Overcoming Supercapacitor Challenges
Energy storage is traditionally associated with batteries to provide energy for electronic devices. However, supercapacitors are being increasingly installed to complement these batteries in Internet of Things (IoT) systems, wearables, renewable energy systems, uninterruptible backup power supplies, battery-supercapacitor hybrid energy storage systems, and energy harvesting. Using supercapacitors with other power sources like batteries and energy harvesters is a popular option to increase capability, capacity, and resilience.
Unlike batteries, supercapacitors are designed to charge and discharge high amounts of energy very quickly, offering a kind of rapid response that batteries and energy harvesters cannot offer on their own. This ability, coming from supercapacitors’ low internal resistance and high power density, helps smooth out power fluctuations to protect power supplies (like batteries) and the load.
For example, supercapacitors are well suited to absorb the energy captured in regenerative braking systems used in electric vehicles (from trains to cars). Then, the supercapacitor can also be discharged very quickly to assist in accelerating the vehicle.
Supercapacitors are the missing piece to highly efficient and resilient energy storage systems. Supercapacitors are faced with a few key challenges that have held them back in a variety of applications. These challenges are:
A low voltage rating per cell
A lack of physical space to install supercapacitors
Capacitech’s Cable-Based Capacitor product line addresses these challenges by leveraging its highly innovative, globally recognized, wire-like and flexible form factor.
Addressing Supercapacitors’ Low Voltage Rating
A single supercapacitor cell is typically rated between 1.4V and 3.5V. Even if a single cell meets requirements for energy storage capacity or peak power requirements, the system the supercapacitor is used in may operate at a higher voltage than a single cell can withstand. While an individual cell may not meet the requirements for an application, connecting several cells together in a module might.

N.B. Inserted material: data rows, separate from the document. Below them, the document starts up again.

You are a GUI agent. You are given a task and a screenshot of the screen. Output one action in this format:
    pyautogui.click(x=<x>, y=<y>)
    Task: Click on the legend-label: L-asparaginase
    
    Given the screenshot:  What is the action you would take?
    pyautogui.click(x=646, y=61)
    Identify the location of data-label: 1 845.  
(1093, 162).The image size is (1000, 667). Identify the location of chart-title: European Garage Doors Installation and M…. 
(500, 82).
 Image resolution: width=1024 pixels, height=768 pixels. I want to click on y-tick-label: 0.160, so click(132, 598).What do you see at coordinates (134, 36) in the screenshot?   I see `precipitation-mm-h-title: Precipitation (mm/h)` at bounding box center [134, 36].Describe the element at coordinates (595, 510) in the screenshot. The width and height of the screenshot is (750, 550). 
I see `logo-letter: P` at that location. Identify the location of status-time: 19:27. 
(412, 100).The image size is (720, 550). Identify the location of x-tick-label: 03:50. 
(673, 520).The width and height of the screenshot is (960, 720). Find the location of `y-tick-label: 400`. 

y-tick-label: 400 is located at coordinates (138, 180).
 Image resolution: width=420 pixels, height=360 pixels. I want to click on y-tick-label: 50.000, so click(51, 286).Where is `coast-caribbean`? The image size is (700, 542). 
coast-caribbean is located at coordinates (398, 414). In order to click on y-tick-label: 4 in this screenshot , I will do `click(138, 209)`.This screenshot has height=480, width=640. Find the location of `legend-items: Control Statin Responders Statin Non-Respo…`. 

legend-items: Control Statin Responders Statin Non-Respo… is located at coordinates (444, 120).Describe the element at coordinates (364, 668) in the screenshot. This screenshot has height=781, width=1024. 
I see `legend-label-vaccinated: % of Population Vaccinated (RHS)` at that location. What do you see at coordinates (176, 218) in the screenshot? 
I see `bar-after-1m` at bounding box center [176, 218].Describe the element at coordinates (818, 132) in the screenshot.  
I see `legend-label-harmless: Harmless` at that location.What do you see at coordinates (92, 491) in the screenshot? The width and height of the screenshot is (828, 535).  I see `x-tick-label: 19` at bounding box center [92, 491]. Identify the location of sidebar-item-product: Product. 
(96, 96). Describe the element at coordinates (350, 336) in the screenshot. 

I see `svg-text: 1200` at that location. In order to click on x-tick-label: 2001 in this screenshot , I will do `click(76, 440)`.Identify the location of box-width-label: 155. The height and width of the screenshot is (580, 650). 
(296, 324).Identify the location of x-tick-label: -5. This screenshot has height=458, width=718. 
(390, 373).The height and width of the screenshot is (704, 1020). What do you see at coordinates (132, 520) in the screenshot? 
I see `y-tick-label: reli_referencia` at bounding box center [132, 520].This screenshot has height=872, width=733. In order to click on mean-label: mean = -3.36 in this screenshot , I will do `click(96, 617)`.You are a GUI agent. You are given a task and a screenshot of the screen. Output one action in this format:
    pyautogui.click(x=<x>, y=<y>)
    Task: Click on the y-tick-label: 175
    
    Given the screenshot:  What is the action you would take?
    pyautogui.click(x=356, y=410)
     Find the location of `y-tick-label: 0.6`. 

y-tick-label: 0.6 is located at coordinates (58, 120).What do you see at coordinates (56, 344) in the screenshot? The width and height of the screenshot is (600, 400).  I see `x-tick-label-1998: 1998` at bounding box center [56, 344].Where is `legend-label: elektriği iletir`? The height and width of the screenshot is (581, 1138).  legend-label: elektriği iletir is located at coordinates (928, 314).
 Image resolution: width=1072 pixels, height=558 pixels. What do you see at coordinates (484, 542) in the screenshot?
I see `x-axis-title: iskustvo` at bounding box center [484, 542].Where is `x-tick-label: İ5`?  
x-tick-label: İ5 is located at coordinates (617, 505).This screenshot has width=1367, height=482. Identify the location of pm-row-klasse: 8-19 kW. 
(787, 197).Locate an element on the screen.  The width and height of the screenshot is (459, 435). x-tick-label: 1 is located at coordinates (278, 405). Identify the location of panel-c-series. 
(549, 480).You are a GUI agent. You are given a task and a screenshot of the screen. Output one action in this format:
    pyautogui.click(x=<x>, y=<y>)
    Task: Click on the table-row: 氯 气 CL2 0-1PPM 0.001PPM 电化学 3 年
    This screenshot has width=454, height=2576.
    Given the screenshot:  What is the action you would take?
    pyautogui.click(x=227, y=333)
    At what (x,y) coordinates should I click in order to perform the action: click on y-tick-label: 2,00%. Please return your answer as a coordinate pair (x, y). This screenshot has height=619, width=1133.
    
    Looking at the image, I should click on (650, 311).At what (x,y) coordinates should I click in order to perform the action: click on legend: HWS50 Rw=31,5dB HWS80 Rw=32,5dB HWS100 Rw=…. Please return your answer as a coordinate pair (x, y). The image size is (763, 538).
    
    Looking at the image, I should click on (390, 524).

This is a well known issue simply solved by connecting cells in series with one another, forming a module. Cells can also be connected in parallel to increase the capacitance, energy storage capacity, and peak power capability of the module. These concepts are true for the CBC as well as any other supercapacitor cell. More detailed information on how to design for CBC modules can be found here: Designing (flexible) Supercapacitor Modules with the CBC.
A supercapacitor’s voltage rating is largely limited by its electrolyte (a key component of the chemistry inside the supercapacitor). Until researchers develop a higher voltage rated electrolyte (which has been many years in the making and many more years to come), the current solution for supercapacitors’ low voltage rating is to build modules by connecting cells in series.
This solution creates a major problem of its own… Adding supercapacitor cells in series (forming modules) takes up a lot of space, creating a series of negative tradeoffs in order to utilize supercapacitors in a product or system.
This is where Capacitech’s CBC thrives, leveraging its unique form factor to hide supercapacitors in the product or system to alleviate those negative tradeoffs that come with the space traditional supercapacitors take up.
Space Saving Opportunities of Flexible Supercapacitors
Supercapacitors are passive electronic components. They are traditionally installed in two ways:
On a printed circuit board
Connected on a module, installed on a circuit board, placed in their own electronic enclosure / container that is connected to the product or system via wiring.
Passive energy storage devices should not dictate the size of a circuit board, the active electronics should. Yet, supercapacitors are often the largest component of a circuit board and dictate the size and shape of the final product. A tall and skinny supercapacitor forces a taller enclosure. A short and wide supercapacitor takes up significant space on the circuit board, making the product larger or keeping designers from adding other features and capabilities to their product.
The CBC frees supercapacitors from their restriction to two-dimensional circuit boards. The CBC reimagines energy storage systems, designed to use less surface area on the circuit board and flexible enough that it can be integrated into the wiring infrastructure of a product or system.
Instead of building supercapacitor modules on circuit boards, or adding an eye sore to the system through stand alone supercapacitor enclosures, hide the supercapacitor module into the product or system’s infrastructure with the flexible CBC supercapacitor.
With the CBC, designers can build a discrete and distributed network of supercapacitors to help miniaturize electronics and complement power sources like batteries or energy harvesters; whether that is integrating supercapacitors into the leads of an indoor solar cell for an IoT application, the wiring harness of an electric vehicle, or the photovoltaic wiring of a solar farm.
Conclusion
Every design has its own requirements for voltage, capacitance, charging and discharging speed, and many others and these come with their unique challenges. The CBC is just like any other supercapacitor. Its voltage rating can be increased using series connections. Unlike any other supercapacitor, the CBC can be hidden in the infrastructure of the product or routed through free space on circuit boards. This avoids negative tradeoffs such as giving up features or making the product bigger.